J’ai mis un moment à identifier pourquoi cette classe de cinquième m’énerve. Ils ne sont pourtant que 20, et nombre d’entre eux, je les connais depuis la sixième.
Mais ils ont presque tous le même travers : ils sont égocentriques.
Tous les élèves le sont, à un degré plus ou moins important. Les adultes aussi, d’ailleurs. Mais dans ce groupe, c’est une bannière, un comportement quasi-permanent. Ils ne se laissent pas parler mutuellement, exige que l’on s’occupe là, d’eux, tout de suite, maintenant, et surtout, refusent de se mettre à l’écoute des autres.
« Mais pourquoi je dois aller travailler avec EEEEeeeeelleEEEEE ! J’ai pas envie !
– Monsieur, il a oublié son stylo bleu en maths, faut lui mettre un mot, hein ?
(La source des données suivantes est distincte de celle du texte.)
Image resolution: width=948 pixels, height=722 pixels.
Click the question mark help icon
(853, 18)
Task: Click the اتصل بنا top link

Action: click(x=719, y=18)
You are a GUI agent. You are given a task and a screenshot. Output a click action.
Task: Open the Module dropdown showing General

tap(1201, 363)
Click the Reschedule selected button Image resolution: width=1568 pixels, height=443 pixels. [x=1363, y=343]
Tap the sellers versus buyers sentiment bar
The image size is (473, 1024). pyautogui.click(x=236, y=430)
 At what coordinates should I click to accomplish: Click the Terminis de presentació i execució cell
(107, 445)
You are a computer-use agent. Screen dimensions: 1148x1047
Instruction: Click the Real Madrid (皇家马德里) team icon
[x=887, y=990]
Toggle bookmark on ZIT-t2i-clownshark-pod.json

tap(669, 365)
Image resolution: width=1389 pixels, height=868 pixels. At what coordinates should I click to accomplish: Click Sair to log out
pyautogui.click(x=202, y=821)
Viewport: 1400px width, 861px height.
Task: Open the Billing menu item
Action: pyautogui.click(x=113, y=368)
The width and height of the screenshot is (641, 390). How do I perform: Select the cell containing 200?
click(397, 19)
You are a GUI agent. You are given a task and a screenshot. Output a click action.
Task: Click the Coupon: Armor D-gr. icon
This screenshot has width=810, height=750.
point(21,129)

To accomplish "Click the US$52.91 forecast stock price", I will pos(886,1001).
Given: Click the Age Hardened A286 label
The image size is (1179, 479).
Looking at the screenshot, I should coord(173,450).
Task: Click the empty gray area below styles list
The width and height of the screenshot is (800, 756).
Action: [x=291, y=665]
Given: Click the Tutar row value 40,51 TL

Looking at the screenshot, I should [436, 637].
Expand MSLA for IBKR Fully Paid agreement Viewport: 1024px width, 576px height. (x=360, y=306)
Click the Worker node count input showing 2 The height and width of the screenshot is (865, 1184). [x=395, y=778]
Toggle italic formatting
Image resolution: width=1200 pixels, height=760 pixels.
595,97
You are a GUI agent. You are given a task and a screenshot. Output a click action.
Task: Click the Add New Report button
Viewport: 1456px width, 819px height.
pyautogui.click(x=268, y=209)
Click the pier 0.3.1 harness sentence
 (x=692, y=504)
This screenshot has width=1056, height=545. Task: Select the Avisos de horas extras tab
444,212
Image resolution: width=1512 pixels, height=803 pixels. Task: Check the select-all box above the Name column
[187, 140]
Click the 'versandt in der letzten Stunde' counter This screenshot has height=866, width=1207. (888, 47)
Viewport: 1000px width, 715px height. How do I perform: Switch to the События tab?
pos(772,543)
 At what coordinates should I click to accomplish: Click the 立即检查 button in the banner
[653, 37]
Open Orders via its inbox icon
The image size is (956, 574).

– Monsieur, monsieur, monsieur, mon
– Je vous ai vu, j’arrive, je m’occupe de…
– sieur, monsieur, monsieur. »
Je ne peux pas donner une consigne collective, je dois la prononcer à chacun, je ne peux pas leur parler un langage commun. Et c’est ça qui m’affecte le plus, je crois. Leur refus, de plus en plus vif, et de plus en plus adolescent, de s’intéresser à ce qui n’est pas de leur désir immédiat.
Jusque là, je ne trouve pas le truc, l’ingrédient secret qui transforme ces individus assis les uns en face des autres en véritable groupe. La solidarité peut naître de tout : l’envie de comprendre, l’admiration pour les autres, ou même le fait de se liguer contre les adultes. Ici, rien à faire. C’est un peu ma kryptonite : un rejet pur et simple de l’altérité.
On n’est qu’au mois de novembre, il y a encore beaucoup de travail possible. Mais ça m’angoisse. Ça m’angoisse et ça me raconte aussi ce qui m’importe dans ce boulot. Créer des liens avec ce que je connais.
Et entre eux aussi.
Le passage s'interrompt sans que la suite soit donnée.